# Bacon with Quiche!



## raptor700 (May 10, 2011)

Just thought i would give a BIG thank you to *boykjo*,and *fpnmf* for a great breakfast!

The wife made a quiche with shrooms, peppers, mozz, pepper jack,......etc.

But if you look close you can see some of *boykjo*'s "super secret" kielbasa peekin' out!

And lyin' next to that is *fpnmf*'s "awesome" bacon!

These guys know what their doin'!

I'm glad to call them my friends!

Thanks guys! 
	

	
	
		
		



		
			






*




*


----------



## fpnmf (May 10, 2011)

MMMMMMM!!!! Quiche!!

MMMMMMM !!!  Secret sausage!!!!

MMMMMMM!!! My bacon!!!!

You are very welcome!

Boykjos sausage was finished,gone,bye bye today..

My Andouille the same..

One bag of bacon left..

 The good news..16 pounds of bellie has been in the cure for 7 days!!!!

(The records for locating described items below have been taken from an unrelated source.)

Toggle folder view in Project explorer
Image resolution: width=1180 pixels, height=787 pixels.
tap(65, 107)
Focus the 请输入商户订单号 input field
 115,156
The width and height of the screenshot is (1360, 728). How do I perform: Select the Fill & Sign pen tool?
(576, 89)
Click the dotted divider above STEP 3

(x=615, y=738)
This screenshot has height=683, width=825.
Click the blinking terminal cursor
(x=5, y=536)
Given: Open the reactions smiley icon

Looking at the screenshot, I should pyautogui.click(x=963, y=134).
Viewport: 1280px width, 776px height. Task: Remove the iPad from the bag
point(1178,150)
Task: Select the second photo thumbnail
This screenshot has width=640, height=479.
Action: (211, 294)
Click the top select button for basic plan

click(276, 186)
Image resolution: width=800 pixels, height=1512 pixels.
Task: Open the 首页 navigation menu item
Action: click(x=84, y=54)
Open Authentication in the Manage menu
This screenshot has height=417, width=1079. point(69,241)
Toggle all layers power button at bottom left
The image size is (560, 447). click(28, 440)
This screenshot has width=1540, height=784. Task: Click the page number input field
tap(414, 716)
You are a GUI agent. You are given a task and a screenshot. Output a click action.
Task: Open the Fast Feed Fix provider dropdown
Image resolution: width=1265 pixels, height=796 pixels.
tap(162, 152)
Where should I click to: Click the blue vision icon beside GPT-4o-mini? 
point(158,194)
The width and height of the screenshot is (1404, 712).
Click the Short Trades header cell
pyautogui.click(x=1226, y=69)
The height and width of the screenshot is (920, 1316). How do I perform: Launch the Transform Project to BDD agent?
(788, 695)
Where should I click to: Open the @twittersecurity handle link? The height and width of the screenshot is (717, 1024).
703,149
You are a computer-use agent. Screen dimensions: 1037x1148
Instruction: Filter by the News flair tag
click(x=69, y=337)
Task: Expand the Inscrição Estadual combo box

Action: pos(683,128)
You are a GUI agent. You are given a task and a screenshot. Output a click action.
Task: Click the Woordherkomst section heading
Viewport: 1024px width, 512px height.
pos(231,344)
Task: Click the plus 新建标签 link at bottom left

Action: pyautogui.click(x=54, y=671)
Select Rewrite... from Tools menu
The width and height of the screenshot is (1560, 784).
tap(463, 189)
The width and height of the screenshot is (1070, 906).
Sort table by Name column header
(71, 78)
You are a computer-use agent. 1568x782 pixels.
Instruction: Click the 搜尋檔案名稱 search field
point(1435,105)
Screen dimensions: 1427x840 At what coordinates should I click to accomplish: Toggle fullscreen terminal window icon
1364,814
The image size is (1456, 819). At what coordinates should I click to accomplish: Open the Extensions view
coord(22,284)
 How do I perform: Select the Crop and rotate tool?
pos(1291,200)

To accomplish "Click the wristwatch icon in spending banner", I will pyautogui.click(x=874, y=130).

Got room to start making sausage!!!

YAAAAAAAAAAAAA!!!!

  Craig


----------



## adiochiro3 (May 10, 2011)

Yum!  Sorry I missed my alarm and those good eats!


----------



## SmokinAl (May 11, 2011)

Nice way to start the day!


----------



## Bearcarver (May 11, 2011)

Awesome!!!

Great picture too!!!-------And it even zooms in perfectly!!!!

Bear


----------



## scarbelly (May 11, 2011)

Looks like it was a great feast for sure. I would love to get some more folks around here goin with smokers but not too much interest so far


----------